§ Problem:
Pull out every row below that contains the string "computer", and copy each of those rows in full. Case counts, so a row matches only when its capital and lowercase letters are the same as in the string.

§ Supplied records:
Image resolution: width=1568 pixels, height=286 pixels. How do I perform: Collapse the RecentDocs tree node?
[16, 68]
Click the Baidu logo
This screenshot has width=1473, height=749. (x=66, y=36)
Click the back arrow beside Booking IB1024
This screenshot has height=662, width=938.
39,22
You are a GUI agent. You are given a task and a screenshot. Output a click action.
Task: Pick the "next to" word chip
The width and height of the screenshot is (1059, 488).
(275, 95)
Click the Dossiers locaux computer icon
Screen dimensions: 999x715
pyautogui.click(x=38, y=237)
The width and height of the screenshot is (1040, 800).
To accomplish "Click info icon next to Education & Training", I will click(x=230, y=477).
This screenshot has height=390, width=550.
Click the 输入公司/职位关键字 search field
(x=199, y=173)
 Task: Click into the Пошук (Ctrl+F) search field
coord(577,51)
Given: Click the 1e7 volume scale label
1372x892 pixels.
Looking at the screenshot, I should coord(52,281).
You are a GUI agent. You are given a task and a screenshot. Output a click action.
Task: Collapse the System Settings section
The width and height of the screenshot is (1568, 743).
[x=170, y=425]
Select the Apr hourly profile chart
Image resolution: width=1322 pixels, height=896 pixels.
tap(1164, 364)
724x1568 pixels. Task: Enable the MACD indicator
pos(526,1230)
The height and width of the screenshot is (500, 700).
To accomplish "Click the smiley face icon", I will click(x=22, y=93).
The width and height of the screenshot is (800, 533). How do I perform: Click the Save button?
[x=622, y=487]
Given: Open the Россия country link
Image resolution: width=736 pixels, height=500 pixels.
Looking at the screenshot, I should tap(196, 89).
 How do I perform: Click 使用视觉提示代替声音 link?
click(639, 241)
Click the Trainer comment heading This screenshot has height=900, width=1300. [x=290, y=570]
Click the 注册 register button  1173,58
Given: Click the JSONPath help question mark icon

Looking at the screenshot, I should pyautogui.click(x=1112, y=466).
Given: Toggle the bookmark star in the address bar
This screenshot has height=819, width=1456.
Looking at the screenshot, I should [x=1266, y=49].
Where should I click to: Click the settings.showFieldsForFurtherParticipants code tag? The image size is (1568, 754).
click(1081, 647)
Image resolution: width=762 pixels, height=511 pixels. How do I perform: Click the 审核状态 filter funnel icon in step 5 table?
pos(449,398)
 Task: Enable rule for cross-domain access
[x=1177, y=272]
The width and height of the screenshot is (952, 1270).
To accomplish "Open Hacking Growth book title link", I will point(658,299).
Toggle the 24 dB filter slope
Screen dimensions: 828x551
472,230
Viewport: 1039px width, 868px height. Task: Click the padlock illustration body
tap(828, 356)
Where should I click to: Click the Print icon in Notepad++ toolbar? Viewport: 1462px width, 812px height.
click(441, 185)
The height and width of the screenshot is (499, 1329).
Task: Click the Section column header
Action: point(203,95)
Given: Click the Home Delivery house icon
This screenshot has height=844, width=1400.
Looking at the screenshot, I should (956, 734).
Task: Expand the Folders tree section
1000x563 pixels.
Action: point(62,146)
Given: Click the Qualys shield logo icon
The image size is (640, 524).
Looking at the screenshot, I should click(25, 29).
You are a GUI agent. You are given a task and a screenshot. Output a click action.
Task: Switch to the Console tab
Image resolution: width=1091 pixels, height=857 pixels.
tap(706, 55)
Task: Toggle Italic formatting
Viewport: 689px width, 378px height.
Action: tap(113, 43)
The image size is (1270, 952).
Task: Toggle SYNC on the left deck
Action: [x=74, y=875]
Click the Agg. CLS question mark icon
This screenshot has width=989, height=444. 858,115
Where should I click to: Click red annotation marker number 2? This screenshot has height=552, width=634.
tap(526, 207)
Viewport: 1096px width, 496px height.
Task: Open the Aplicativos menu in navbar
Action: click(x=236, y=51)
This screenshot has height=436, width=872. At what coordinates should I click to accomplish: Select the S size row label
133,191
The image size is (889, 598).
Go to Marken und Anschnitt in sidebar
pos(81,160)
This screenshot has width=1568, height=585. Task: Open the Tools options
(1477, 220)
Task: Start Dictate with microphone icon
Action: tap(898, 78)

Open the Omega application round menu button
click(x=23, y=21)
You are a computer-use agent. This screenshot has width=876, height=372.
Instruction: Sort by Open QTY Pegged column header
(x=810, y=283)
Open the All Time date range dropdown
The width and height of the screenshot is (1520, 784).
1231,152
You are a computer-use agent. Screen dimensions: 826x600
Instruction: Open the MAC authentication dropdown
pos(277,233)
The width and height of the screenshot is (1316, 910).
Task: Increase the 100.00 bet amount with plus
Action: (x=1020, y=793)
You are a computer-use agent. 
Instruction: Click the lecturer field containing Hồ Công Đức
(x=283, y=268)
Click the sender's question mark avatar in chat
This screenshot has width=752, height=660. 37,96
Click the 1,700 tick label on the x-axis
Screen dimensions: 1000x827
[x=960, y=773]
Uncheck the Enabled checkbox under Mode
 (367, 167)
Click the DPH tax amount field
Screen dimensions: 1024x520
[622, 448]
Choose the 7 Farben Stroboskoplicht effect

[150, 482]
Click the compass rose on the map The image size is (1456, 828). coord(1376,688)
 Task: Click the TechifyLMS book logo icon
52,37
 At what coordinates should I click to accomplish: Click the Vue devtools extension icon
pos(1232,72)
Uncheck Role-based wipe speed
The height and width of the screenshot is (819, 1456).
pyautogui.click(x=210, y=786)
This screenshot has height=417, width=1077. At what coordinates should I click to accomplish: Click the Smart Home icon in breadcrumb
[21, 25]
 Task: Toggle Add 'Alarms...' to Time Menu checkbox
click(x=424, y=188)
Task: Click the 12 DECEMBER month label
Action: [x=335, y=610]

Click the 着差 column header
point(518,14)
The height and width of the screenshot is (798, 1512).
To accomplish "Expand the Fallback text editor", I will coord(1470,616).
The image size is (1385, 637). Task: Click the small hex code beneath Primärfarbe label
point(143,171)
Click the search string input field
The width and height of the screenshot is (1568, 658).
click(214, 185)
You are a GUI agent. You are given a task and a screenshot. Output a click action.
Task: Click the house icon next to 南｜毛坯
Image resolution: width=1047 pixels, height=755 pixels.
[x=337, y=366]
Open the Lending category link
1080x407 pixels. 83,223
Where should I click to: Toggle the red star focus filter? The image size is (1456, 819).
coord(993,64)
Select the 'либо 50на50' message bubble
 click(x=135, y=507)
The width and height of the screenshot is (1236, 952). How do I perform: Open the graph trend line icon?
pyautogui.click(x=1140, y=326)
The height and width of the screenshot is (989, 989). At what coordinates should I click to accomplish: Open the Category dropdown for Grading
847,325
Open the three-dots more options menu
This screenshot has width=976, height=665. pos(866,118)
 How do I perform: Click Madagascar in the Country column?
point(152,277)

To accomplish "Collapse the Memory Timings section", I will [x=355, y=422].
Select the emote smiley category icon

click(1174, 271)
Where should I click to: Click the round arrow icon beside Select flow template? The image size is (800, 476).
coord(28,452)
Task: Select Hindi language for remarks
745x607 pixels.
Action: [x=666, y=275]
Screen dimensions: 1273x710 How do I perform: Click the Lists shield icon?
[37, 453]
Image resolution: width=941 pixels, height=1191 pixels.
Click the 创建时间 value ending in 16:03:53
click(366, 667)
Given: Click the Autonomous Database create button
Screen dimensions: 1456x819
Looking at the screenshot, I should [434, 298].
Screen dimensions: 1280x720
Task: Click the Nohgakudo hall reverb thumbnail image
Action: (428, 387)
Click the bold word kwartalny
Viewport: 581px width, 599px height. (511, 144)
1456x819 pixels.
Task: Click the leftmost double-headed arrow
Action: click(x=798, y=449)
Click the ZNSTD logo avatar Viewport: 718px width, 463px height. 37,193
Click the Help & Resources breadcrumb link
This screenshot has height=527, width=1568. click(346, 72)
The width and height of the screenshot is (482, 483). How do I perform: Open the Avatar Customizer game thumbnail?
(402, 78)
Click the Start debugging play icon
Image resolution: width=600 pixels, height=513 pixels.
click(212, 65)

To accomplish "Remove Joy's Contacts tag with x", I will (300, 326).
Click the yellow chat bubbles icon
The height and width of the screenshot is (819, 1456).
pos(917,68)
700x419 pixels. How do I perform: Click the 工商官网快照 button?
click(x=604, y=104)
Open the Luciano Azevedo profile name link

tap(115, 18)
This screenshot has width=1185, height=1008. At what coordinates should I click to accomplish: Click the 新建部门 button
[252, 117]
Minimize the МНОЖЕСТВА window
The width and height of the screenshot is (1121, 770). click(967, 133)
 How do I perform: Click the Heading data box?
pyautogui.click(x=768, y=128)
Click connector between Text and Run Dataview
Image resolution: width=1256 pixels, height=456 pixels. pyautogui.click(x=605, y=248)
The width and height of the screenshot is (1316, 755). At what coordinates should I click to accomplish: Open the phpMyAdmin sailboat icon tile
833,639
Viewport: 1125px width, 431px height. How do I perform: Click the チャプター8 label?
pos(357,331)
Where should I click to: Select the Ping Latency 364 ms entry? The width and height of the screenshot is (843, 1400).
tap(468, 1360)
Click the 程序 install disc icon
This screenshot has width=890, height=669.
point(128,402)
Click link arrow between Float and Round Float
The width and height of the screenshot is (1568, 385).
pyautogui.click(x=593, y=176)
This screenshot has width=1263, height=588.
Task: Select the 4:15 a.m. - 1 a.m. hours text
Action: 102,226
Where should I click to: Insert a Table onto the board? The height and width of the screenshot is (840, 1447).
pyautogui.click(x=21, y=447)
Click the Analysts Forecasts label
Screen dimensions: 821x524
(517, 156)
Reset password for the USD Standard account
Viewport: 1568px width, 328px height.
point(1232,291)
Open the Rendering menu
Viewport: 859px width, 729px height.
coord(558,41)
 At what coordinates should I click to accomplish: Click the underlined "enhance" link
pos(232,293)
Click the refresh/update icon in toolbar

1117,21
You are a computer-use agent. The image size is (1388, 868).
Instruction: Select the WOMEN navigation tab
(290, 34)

§ Correct output:
Click the Dossiers locaux computer icon
You are a computer-use agent. This screenshot has width=876, height=372.
You are a computer-use agent. Screen dimensions: 826x600
You are a computer-use agent. 
You are a computer-use agent. The image size is (1388, 868).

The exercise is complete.